Dolmen

The Traveller's Guide To: Brittany

By Laura Swan and Simon Calder

Published: 14 January 2006

I LOVE FRANCE. BUT WILL I LIKE BRITTANY?

Look at the map of France, and it looks as though Bretagne might break off and drift away at any moment. Indeed, for most of its history the peninsula on the far north-west has been politically independent from the rest of France. Being at an extreme of the mainland, and surrounded on three sides by water, means Brittany is a region apart. You will encounter differences in everything from language to liquor. Happily, the key elements of a great French journey - such as cuisine, culture, countryside and coast - are all excellent.

The range of land- and sea-scapes is remarkable. You can visit the magnificent rose-coloured granite cliffs along the middle of Brittany's north coast; the stunning bay of Morbihan in the south; the eerie swamps of La Briere in the centre. All along the coast, there are dozens of tiny fishing villages and a good number of handsome ports; and inland you can find beautiful towns that are at their most colourful on market day.

WHO HAS BEEN THIS WAY BEFORE?

Proximity to the sea meant that communities in Brittany developed faster than those in most of France. Dramatic evidence of early civilisation can be seen at Carnac on the south coast, where field after field is filled with megaliths (literally, "big stones"), that date back seven millennia. There are around 2,000 standing stones (menhirs in Breton), and about as many theories about the purpose of them: cosmology, ceremony or plain showing off?

To form your own opinion, take the Route des Megaliths that runs north-east from the outskirts of Carnac. This is a pretty country lane that runs alongside the key sites. While you are in the area, seek out the more modern creations at the Bar de Mont-Salut, on the main Auray-Carnac road; the garden is filled with entertainingly sculpted trees.

MORE RECENT HISTORY?

All manner of people have been drawn to Brittany. The artist Gauguin painted in Pont-Aven, a pretty village between Quimper and Lorient. And Vladimir Ilyitch Lenin, founder of the Soviet Union, took his first holiday after three years' hard labour in the small fishing village of Loguivy-sur-Mer in 1902.

Evidence of the Second World War is all too visible in the naval port of Brest, which was virtually demolished by Allied bombers. But some great towns and cities have survived more or less intact. You can walk around the ramparts of St-Malo, then head inland to another walled city, Dinan.

The south coast has more than its fair share. Vannes is a splendid small city, its cobbled medieval heart sliding gently down to the port at the foot of the hill. Its slightly larger rival is Quimper, further north-west, with a beautiful old town.

************

== PROMPT A ==
In the Brittany guide, where did Lenin take his first holiday after three years' hard labor?
== PROMPT B ==
Transcribe the part of the Brittany guide starting with "To form your" and going on through "Loguivy-sur-Mer in 1902.".

== GIVEN INFORMATION ==

************

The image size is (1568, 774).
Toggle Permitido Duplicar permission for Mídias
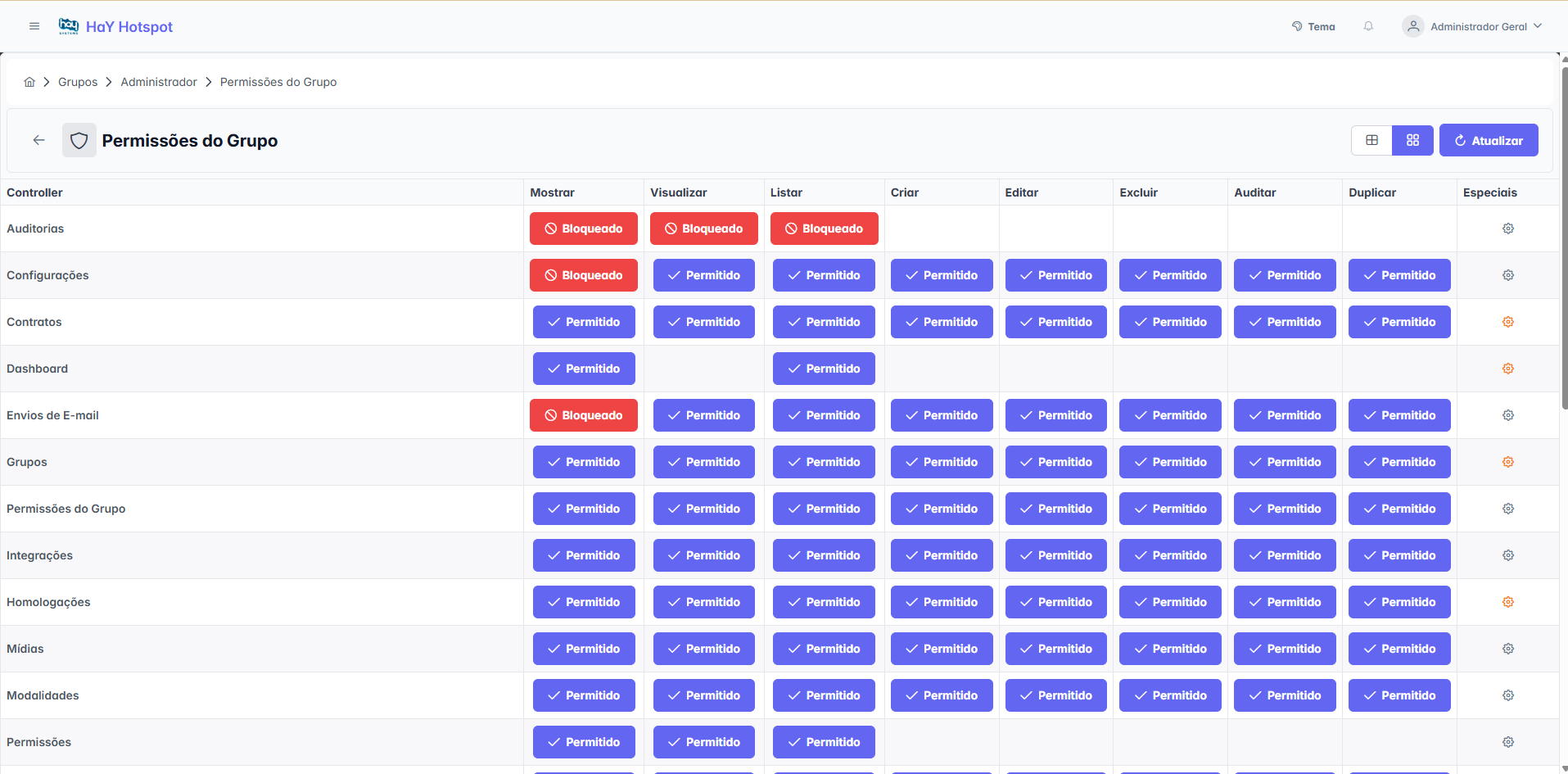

************

== FINAL ANSWER A ==
In the small fishing village of Loguivy-sur-Mer, in 1902.

== FINAL ANSWER B ==
To form your own opinion, take the Route des Megaliths that runs north-east from the outskirts of Carnac. This is a pretty country lane that runs alongside the key sites. While you are in the area, seek out the more modern creations at the Bar de Mont-Salut, on the main Auray-Carnac road; the garden is filled with entertainingly sculpted trees.

MORE RECENT HISTORY?

All manner of people have been drawn to Brittany. The artist Gauguin painted in Pont-Aven, a pretty village between Quimper and Lorient. And Vladimir Ilyitch Lenin, founder of the Soviet Union, took his first holiday after three years' hard labour in the small fishing village of Loguivy-sur-Mer in 1902.